Runaway Prevention Month
November marks runaway prevention month, an opportune time to address an issue that is prevalent nationwide. One in seven young people between the ages of 10 and 18 will run away, according to the National Conference of State Legislatures. When youth runaway they are faced with homelessness or are often times placed in shelters. Sadly, over 50 percent of young people in shelters and on the streets report that their parents told them to leave or knew they were leaving and didn’t care, according to DoSomething.org.
That’s why is so important every day to strive to teach our kids their value and to learn how special, unique and cared for they are. It is also realistic to recognize that some kids and families might be going through some difficult times. There are resources available through the local schools, faith based organizations and counseling organizations. The key is to provide opportunities to express their feelings and to find solutions so that running away is not something that’s on their mind.

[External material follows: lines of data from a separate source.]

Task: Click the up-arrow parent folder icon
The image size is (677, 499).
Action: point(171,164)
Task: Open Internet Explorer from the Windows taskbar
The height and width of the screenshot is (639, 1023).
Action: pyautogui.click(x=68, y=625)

Warning signs that a child is considering running away include but aren’t limited to (according to kidsinthehouse.com):

  • A change in energy – if a child is more sluggish when he or she used to be quite active
  • Rebellion – acting out in school or regarding at-home responsibilities
  • Excessive saving – if you sense your child is saving money to get away

I’m sure at some point we’ve all thought about how nice it might be to get out of dodge and ‘skip life’ for a bit, but it’s important to teach youths that there are better ways to go about problem solving. Importantly, children need to feel that they’re in an environment where they’re cared for and have people – guardians, parents and mentors – that they can confide in.
With children we need to model healthy behavior and teach them to handle stress through time management, relationships with mentors and positive responses to negative events.
We all want to believe that our communities are safe all the time, and most of the time they are, but no one can control the environments they are in one hundred percent of the time. Sitting down and having honest conversations with youth about the dangers of running away may keep them safe. The best way to prevent a child from running away is to have the kind of relationship where they know that no matter how upset they may feel, or even after an argument, it’s always going to be ok/safe to come and talk to you or another adult. It’s normal for parents/guardians and kids to argue or to see things from a different perspective, but it’s crucial for children to know that nothing is worth taking off and putting themselves at risk.